What I wanted to do is to perform a 'Diff' on 2 XML documents and determine whether or not they are the same document (regardless of whitespace or child element ordering).
In JAVA, I came across XmlUnit. This piece of software is excellent for determining whether or not 2 separate XML documents are equal.
In Perl, I came across XML-SemanticDiff. I thought it was great until I re-ordered the elements in one of my documents. Then this module wasn't so great anymore.

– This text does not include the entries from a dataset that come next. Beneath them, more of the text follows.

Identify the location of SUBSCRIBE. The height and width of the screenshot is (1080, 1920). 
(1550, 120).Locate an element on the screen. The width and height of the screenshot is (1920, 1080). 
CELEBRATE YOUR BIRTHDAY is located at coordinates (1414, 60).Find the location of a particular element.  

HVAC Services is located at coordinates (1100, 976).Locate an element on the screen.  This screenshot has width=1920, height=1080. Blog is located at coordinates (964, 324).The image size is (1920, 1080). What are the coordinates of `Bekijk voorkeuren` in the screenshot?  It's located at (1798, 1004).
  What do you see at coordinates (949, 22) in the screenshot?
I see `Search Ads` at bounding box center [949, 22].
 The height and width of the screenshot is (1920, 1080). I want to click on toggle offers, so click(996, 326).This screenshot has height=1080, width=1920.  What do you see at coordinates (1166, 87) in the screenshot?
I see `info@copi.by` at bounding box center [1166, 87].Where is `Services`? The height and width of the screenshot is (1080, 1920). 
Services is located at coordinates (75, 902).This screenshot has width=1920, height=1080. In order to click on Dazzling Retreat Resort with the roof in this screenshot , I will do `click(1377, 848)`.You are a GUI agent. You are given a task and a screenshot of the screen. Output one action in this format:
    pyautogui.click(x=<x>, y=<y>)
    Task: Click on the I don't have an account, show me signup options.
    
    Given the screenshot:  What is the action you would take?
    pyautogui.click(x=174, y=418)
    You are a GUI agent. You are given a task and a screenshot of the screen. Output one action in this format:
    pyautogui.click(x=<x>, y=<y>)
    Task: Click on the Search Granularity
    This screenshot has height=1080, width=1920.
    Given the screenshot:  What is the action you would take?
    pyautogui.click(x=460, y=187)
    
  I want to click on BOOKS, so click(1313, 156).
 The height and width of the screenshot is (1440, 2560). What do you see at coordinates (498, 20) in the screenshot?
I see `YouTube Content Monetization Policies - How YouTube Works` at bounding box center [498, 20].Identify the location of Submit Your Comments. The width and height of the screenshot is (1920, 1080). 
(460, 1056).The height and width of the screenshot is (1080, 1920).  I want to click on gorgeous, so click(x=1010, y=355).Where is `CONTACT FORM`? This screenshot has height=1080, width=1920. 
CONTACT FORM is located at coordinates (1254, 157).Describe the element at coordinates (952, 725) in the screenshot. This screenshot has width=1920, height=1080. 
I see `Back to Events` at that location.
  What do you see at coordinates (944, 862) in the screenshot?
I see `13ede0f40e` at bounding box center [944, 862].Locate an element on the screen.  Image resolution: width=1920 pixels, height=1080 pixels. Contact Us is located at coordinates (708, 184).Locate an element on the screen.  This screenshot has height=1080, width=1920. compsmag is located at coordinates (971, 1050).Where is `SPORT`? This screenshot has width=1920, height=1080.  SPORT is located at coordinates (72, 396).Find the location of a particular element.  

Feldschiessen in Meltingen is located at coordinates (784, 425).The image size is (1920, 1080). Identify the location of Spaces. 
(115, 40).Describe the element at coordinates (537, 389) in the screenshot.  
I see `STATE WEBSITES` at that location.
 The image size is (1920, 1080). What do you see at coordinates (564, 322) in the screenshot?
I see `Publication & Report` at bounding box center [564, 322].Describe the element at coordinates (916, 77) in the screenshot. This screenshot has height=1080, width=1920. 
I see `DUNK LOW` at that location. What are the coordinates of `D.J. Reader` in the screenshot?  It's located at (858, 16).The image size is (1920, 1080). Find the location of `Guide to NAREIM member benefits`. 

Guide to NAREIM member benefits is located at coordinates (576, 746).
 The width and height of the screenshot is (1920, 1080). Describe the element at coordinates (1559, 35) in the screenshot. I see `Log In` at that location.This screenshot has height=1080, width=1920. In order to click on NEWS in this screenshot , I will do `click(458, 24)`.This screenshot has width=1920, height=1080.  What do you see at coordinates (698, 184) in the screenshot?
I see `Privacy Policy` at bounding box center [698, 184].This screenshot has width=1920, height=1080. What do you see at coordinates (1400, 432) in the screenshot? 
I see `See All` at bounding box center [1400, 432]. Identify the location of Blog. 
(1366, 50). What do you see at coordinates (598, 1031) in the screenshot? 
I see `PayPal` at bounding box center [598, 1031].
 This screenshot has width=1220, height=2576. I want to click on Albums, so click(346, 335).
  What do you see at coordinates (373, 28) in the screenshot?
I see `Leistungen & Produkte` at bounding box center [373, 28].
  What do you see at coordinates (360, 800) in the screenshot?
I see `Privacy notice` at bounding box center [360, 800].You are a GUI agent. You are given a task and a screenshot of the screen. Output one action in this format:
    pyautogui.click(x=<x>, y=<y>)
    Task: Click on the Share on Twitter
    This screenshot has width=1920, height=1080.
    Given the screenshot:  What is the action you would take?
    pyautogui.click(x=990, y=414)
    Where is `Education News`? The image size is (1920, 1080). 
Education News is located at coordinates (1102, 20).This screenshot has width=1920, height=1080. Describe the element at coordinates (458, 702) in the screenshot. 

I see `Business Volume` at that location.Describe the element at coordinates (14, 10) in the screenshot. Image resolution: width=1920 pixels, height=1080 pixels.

Since I really needed a piece of software equivalent to XmlUnit in Perl, I decided to create my own module and to call it XML-SemanticCompare. This new module really does perform a semantic diff on XML documents:
- Child element re-ordering doesn't result in false negatives.
- Whitespace is trimmed from text by default when comparing text and attribute values [can be turned off].
- Attributes can be ignored [turned off by default].
Using the module is extremely straightforward:
use XML::SemanticCompare;
my $x = XML::SemanticCompare->new;
# compare 2 different files
my $isSame = $x->compare($control_xml, $test_xml);
# are they the same
print "XML matches!\n"
if $isSame;
print "XML files are semantically different!\n"
unless $isSame;
# get the diffs
my $diffs_arrayref = $x->diff($control_xml, $test_xml);
# test xpath statement against XML
my $success = $x->test_xpath($xpath, $test_xml);
print "xpath success!\n" if $success;
The only downside to this piece of software is that it isn't very efficient (although, it isn't terribly inefficient either).
If you find yourself trying to compare XML documents DOM trees for equality and you are using Perl, please check out XML-SemanticCompare. If you can make the code more robust and efficient, please do!